Aslında kaybettiklerimiz konusunda da çok karamsar olmaya gerek
olmadığını düşünüyorum. Şöyle bir örnek vermek isterim:
Hepimizin bildiği gibi Dünya'nın en iyi korunmuş, en çok turist
çeken, en bilinen ve en ilginç kentlerinden biri şüphesiz Venedik'tir.

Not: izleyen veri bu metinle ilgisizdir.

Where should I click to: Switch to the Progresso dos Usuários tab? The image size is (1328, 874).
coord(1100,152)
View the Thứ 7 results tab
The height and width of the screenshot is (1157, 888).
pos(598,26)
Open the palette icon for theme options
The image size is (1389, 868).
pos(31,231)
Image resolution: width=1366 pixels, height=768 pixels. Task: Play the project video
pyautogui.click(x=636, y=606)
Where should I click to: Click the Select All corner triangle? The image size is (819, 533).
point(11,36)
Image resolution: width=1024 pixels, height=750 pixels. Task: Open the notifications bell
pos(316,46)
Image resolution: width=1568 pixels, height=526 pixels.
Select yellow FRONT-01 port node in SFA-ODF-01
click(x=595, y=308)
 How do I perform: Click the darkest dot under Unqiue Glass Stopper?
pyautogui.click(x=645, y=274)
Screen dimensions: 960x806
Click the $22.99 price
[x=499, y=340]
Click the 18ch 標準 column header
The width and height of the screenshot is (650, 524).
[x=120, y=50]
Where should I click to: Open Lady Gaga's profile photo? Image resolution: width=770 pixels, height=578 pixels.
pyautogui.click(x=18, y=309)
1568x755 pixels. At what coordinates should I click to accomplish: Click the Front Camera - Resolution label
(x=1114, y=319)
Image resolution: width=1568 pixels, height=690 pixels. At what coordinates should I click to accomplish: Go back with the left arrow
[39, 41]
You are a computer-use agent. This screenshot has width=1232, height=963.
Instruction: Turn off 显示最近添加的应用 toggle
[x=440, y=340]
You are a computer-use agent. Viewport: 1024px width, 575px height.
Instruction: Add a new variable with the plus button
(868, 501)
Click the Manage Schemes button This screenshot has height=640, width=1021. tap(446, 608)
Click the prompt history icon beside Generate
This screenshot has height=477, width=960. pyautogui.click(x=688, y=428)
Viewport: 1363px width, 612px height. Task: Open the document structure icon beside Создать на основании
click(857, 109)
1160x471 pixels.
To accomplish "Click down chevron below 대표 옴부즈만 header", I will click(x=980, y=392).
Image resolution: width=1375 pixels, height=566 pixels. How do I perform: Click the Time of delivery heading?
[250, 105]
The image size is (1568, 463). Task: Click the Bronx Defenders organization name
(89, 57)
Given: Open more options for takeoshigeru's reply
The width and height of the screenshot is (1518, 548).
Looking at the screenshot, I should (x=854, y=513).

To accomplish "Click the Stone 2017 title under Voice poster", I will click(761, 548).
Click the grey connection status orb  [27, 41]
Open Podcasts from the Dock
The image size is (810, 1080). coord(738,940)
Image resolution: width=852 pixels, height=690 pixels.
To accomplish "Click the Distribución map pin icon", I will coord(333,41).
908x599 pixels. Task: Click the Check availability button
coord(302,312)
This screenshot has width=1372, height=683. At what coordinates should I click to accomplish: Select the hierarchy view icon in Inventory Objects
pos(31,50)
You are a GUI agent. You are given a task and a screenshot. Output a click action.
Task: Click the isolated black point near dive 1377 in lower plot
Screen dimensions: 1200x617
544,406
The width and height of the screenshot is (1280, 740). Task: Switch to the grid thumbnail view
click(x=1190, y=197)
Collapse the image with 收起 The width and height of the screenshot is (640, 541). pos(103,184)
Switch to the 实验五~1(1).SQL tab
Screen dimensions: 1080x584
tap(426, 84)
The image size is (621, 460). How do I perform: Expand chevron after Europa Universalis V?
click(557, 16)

Venedik, aslında geçmişi çok eskilere dayanan, doğal güzellikleri
ve stratejik önemiyle uğrunda çok kanlar akmış bir toprak parçası
değildir. Hatta Venedik, bir toprak parçası bile değildir. Verimli
ovaları, yemyeşil ormanları, billur gibi akan suları da yoktur Venedik'in,
kent tarihi 25 Mart 421 Cuma gününe dayanır. Oysa Venedik halkı
çok daha köklü bir tarihe sahiptir. İllirya'dan göçüp, Anadolu'da
Paflagonia'ya yerleşmiş, Troya Savaşı'na katıldıktan sonra, Troya'lı
Antenor'un peşi sıra İtalya'nın kuzeyindeki bereketli topraklara
gelip, M.Ö.1184'de Padova kentini kurmuş Venetler (Henetler/ Enetler)'in
torunlarıdır onlar. O dönemde, şu an üzerinde Venedik kentinin olanca
haşmetiyle endamını sergilediği lagün ise uçsuz bucaksız sazlıklarla
kaplı iğrenç bir bataklıktır.
Bu insanlar Anadolu'dan taşıdıkları kültür zenginliklerini bölgede
kurdukları Padova, Aquila, Verona, Altino gibi kentlere yansıtmışlar,
yazları kocaman bir tuzlaya dönüşen Venedik lagününden elde ettikleri
tuz sayesinde de ticareti zirveye çıkarmışlardı. M.S. 402'de Bizans
İmparatoru Arkadios ve ardılı Theodosios Gotlarla anlaşıp, türlü
tavizlerle onların saldırılarının yönünü Konstantinapolis'ten İtalya
topraklarına çevirmeyi başaramasalardı, bugün adı dillere destan
bir Venedik de asla olamayacaktı. Gotlar tarafından göz alıcı zenginlikteki
kentleri yakılıp yıkılınca çareyi kaçmakta bulan Veneto bölgesi
halkının ulaştığı son nokta bu lagün olmuştu. Geçici sığınma mekanı
olan bir bataklıktan ihtişamlı bir kent yaratılacağı kimsenin aklında
yoktu. Oysa, Gotlar'ı Hunlar, Hunlar'ı Lombardlar izleyince halk
da ister istemez burayı yaşanılır kılmak için var gücüyle çalıştı.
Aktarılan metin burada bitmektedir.